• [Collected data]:

..............................

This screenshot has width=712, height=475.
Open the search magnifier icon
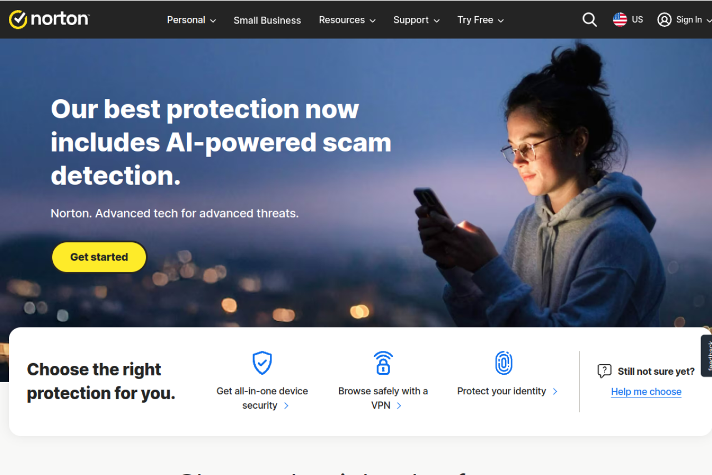pos(590,20)
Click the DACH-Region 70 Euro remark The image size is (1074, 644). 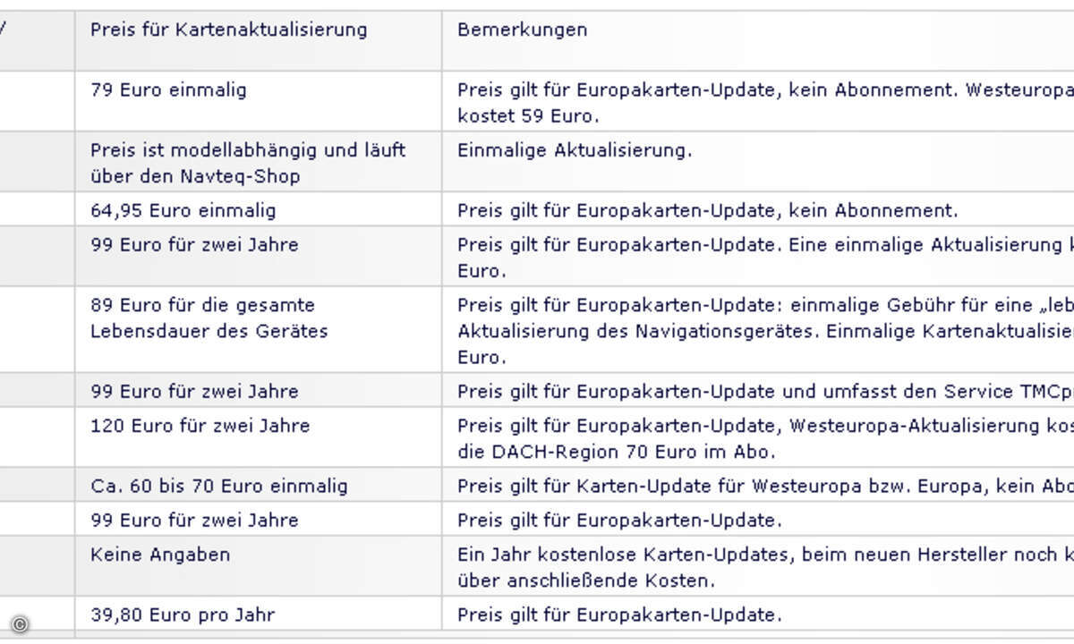pyautogui.click(x=758, y=437)
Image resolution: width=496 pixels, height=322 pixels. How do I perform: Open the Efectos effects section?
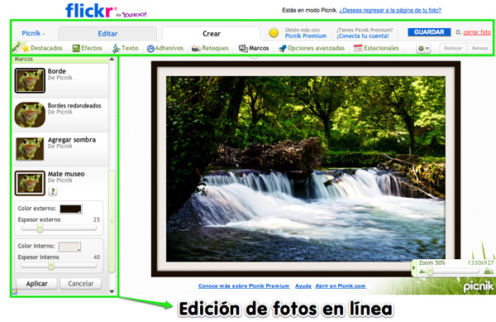tap(88, 48)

..............................

• [Exercise prompt]:
Set down the lines from the one containing "Image resolution: width=496" through the last line of the records above, both included, exactly as they appear and with no other text. Pictures should not be set down.

• [Output]:
Image resolution: width=496 pixels, height=322 pixels. How do I perform: Open the Efectos effects section?
tap(88, 48)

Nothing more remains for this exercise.